Single by The Kills

from the album Blood Pressures
- B-side: "Blue Moon"
- Released: June 27, 2011
- Recorded: 2010
- Genre: Indie rock, garage rock, lo-fi
- Label: Domino
- Songwriter: The Kills
- Producer: Jamie Hince

The Kills singles chronology
| "Satellite" (2011) | "Future Starts Slow" (2011) | "Baby Says" (2011) |

= Future Starts Slow =

2011 single by The Kills

"Future Starts Slow" is the second single from indie rock band The Kills' fourth studio album, Blood Pressures (2011).
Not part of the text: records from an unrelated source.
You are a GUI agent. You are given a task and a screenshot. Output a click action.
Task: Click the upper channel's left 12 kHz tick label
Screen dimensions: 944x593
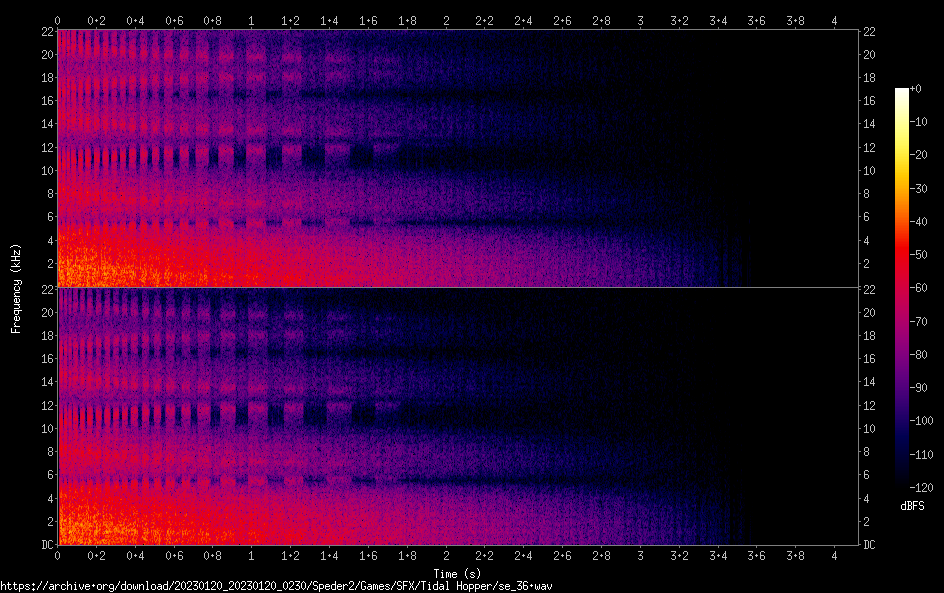pyautogui.click(x=45, y=148)
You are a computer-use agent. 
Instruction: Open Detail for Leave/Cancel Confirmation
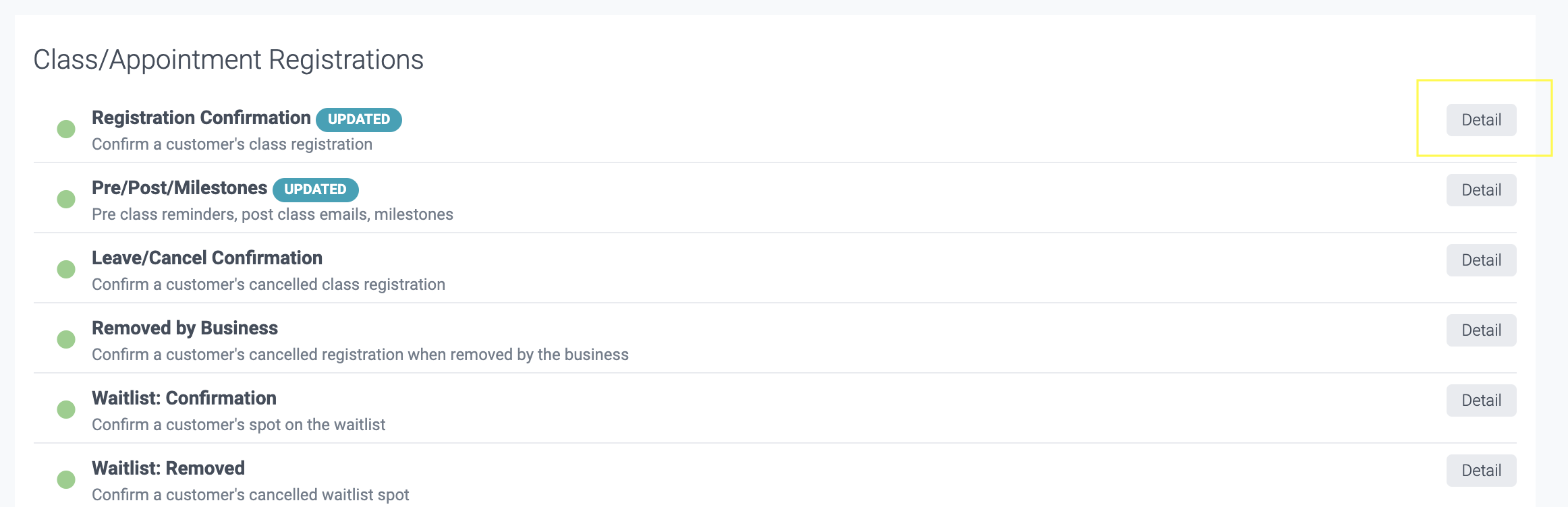click(1481, 260)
It was released on June 27, 2011 through the independent label Domino. The song has been featured as the opening theme for the American TV miniseries Political Animals (2012), starring Sigourney Weaver. It was also featured in episodes of Altered Carbon, Person of Interest, The Vampire Diaries, Walker Independence, and Kaos.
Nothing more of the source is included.